The leader of the Afek Tounes party, Fadel AbdelKefi, said that police stopped him at the Carthage international airport and barred him from leaving without a court order.
The action was taken in the lead-up to legislative elections that Saied’s opponents have criticised as being held in an undemocratic manner, as well as a day after police began looking into a domestic journalist for writing an article critical of the prime minister.
Last year, Saied usurped significant authority, disbanded the elected parliament, and launched a referendum to entrench nearly unchecked presidential power supported by a weak legislature under a new constitution.
Reporters were informed by a representative of the Interior Ministry that a Tunisian court had issued a ruling barring AbdelKefi from traveling, but the ministry was not authorised to take such action on its own.

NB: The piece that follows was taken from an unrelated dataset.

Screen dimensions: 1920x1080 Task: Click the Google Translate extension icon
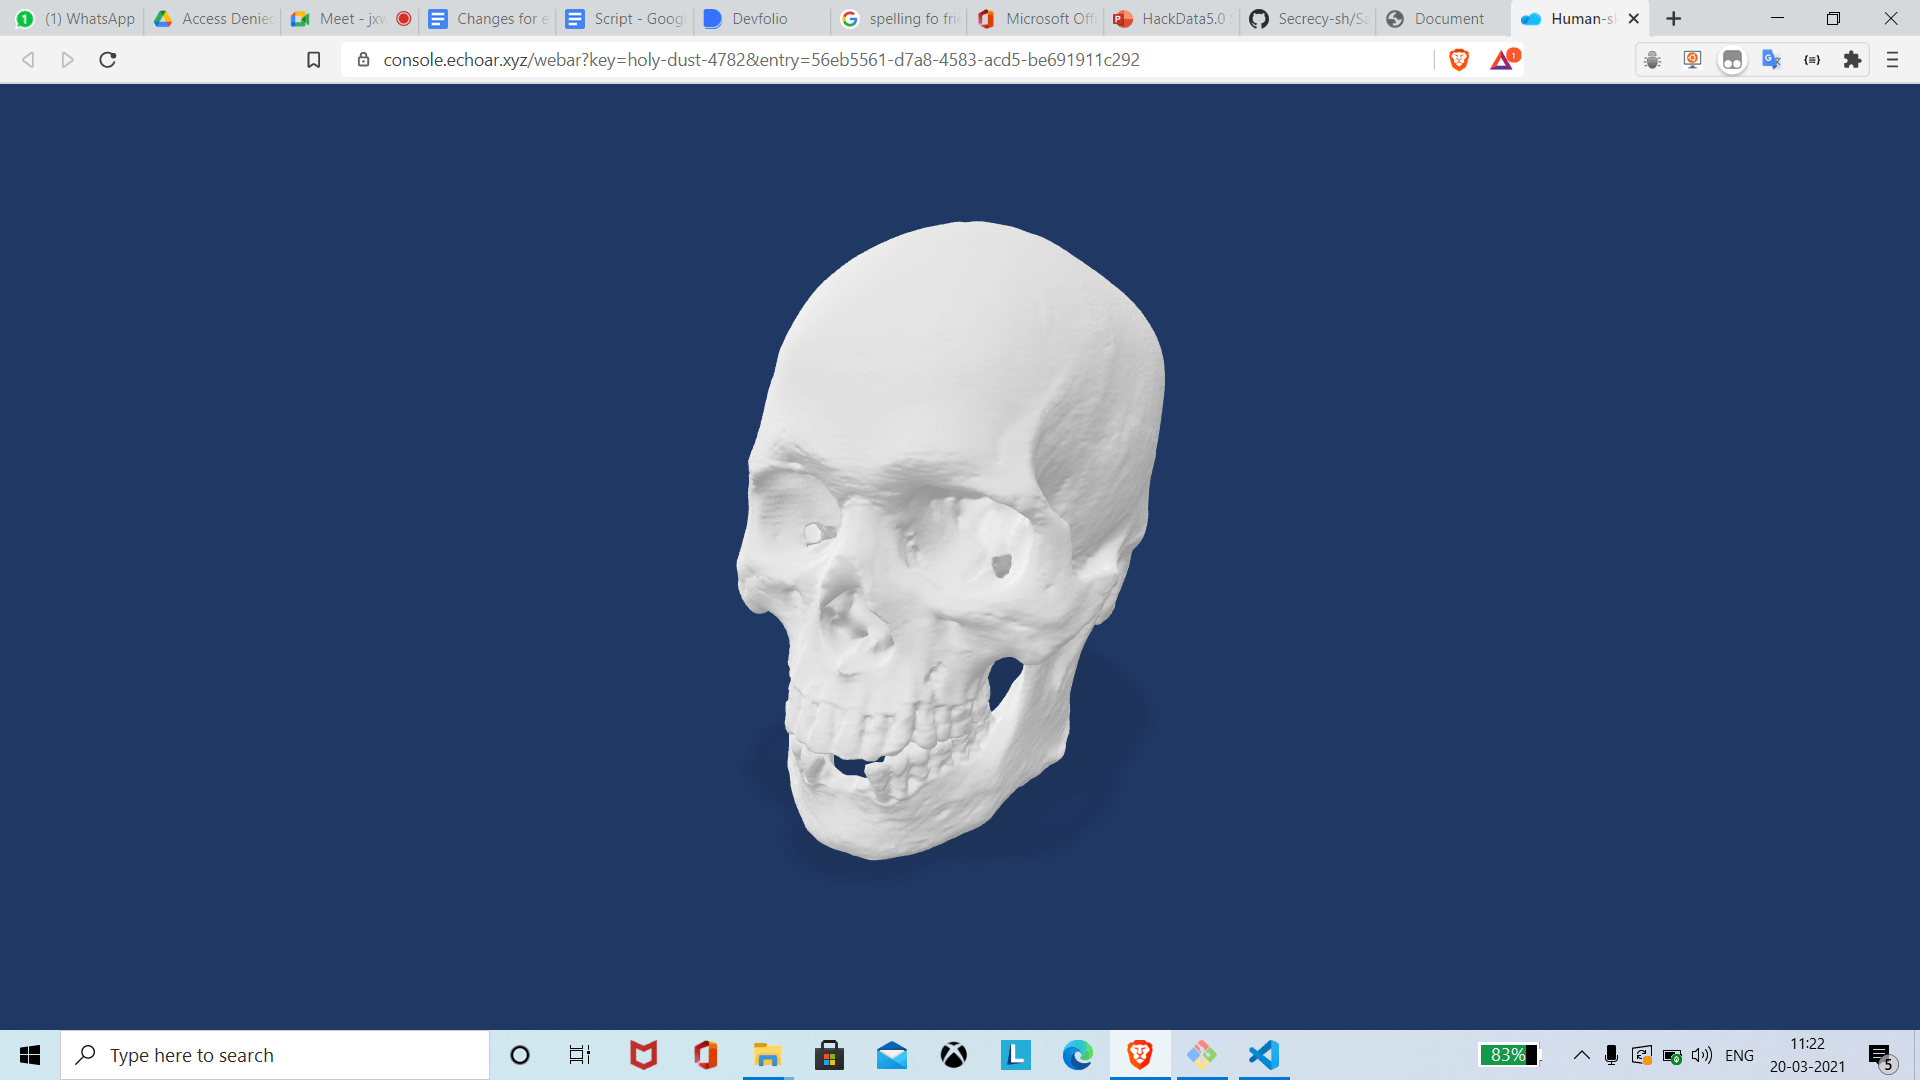point(1771,60)
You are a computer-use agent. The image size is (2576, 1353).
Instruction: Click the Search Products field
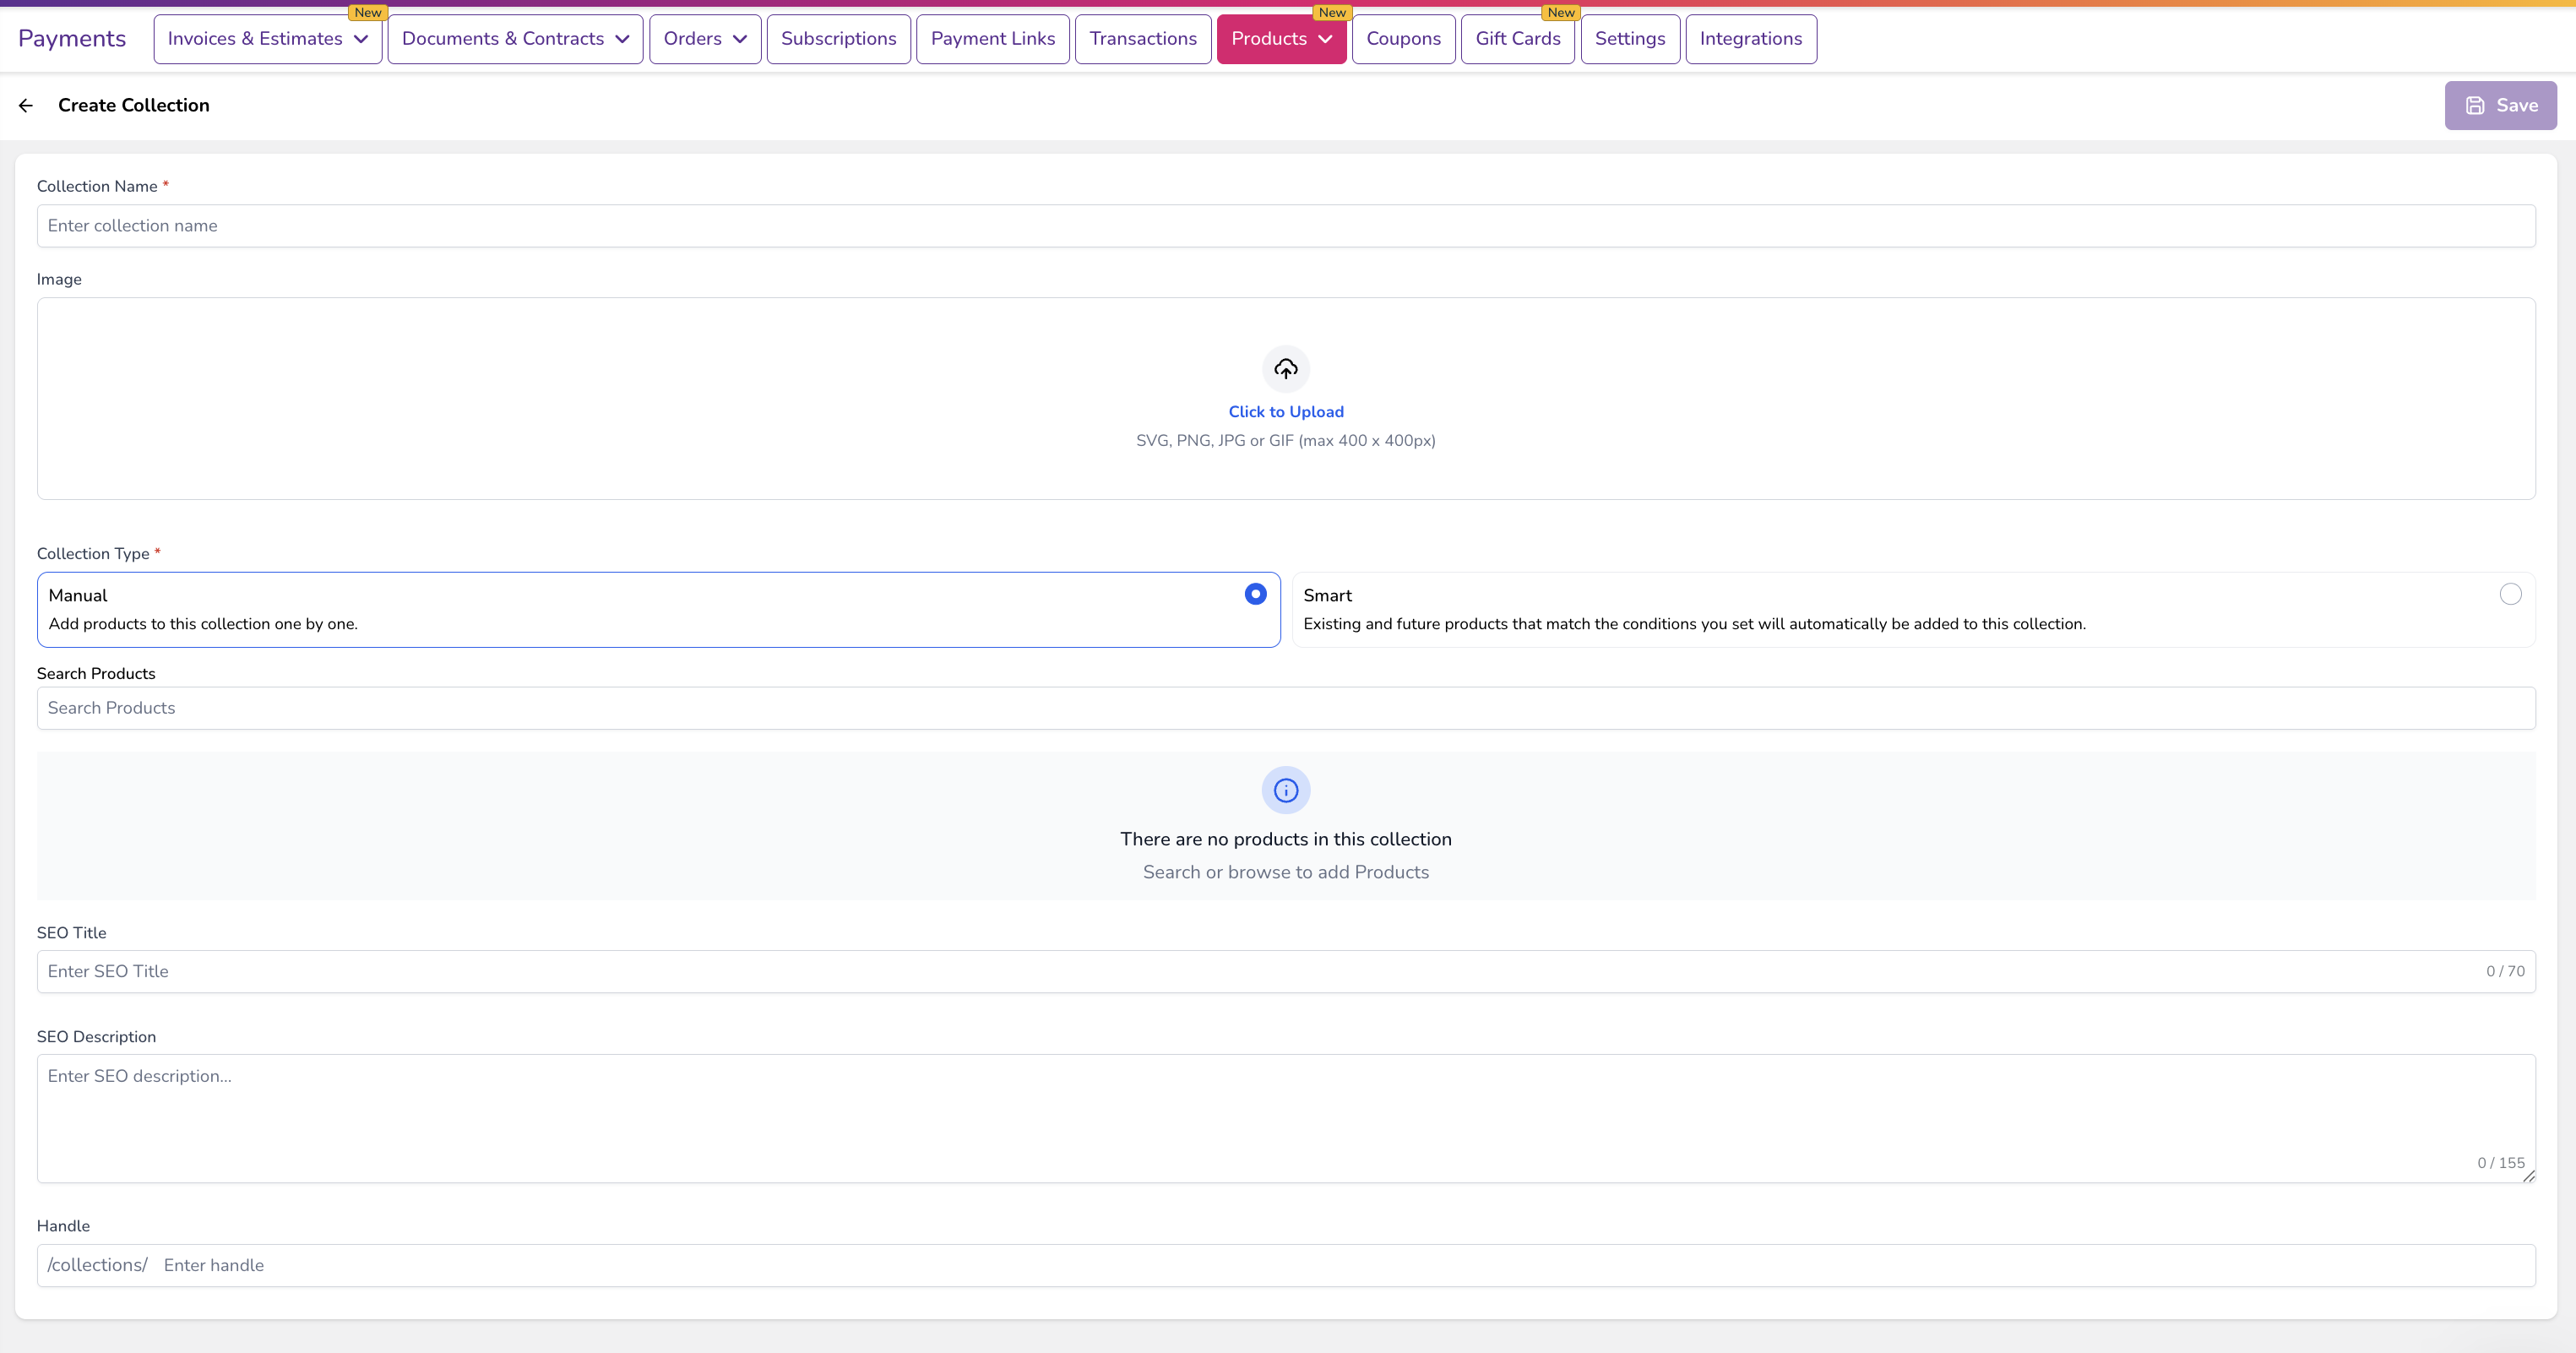1285,708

AbdelKefi told newsmen that he had not been made aware of any judicial decision against him. “Is it reasonable for a decision to be issued without my knowledge?” he said, calling the move a “violation of a basic right”.
Rights organisations have cautioned that Saied’s actions have endangered Tunisia’s democracy as well as the rights and freedoms gained following a 2011 uprising.
Saied, though, has denied having totalitarian aspirations, and there hasn’t been a significant campaign of arrests or a crackdown on dissent.
AbdelKefi has become a well-known opponent of the president’s assumption of most powers in recent months. He claims that the president behaves like a king and hasn’t improved government or revived the economy.
He has also demanded that Saied’s new constitution be repealed in its entirety and that the balance of power between the various parts of government be reinstated.